Now this weakness must be seated either in Souls utterly disengaged or in Souls bound to Matter or in both.

It cannot exist in those apart from Matter, for all these are pure and, as we read, winged and perfect and unimpeded in their task: there remains only that the weakness be in the fallen Souls, neither cleansed nor clean; and in them the weakness will be, not in any privation but in some hostile presence, like that of phlegm or bile in the organs of the body.

If we form an acute and accurate notion of the cause of the fall we shall understand the weakness that comes by it.

Matter exists; Soul exists; and they occupy, so to speak, one place. There is not one place for Matter and another for Soul-Matter, for instance, kept to earth, Soul in the air: the soul's "separate place" is simply its not being in Matter; that is, its not being united with it; that is that there be no compound unit consisting of Soul and Matter; that is that Soul be not moulded in Matter as in a matrix; this is the Soul's apartness.

But the faculties of the Soul are many, and it has its beginning, its intermediate phases, its final fringe. Matter appears, importunes, raises disorders, seeks to force its way within; but all the ground is holy, nothing there without part in Soul. Matter therefore submits, and takes light: but the source of its illumination it cannot attain to, for the Soul cannot lift up this foreign thing close by, since the evil of it makes it invisible.
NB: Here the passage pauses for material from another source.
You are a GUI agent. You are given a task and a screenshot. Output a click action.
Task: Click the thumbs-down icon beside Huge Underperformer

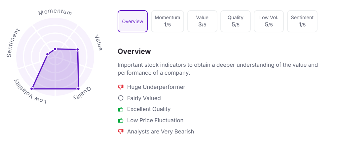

On the contrary the illumination, the light streaming from the Soul, is dulled, is weakened, as it mixes with Matter which offers Birth to the Soul, providing the means by which it enters into generation, impossible to it if no recipient were at hand.

This is the fall of the Soul, this entry into Matter: thence its weakness: not all the faculties of its being retain free play, for Matter hinders their manifestation; it encroaches upon the Soul's territory and, as it were, crushes the Soul back; and it turns to evil all that it has stolen, until the Soul finds strength to advance again.

Thus the cause, at once, of the weakness of Soul and of all its evil is Matter.

The evil of Matter precedes the weakness, the vice; it is Primal Evil. Even though the Soul itself submits to Matter and engenders to it; if it becomes evil within itself by its commerce with Matter, the cause is still the presence of Matter: the Soul would never have approached Matter but that the presence of Matter is the occasion of its earth-life.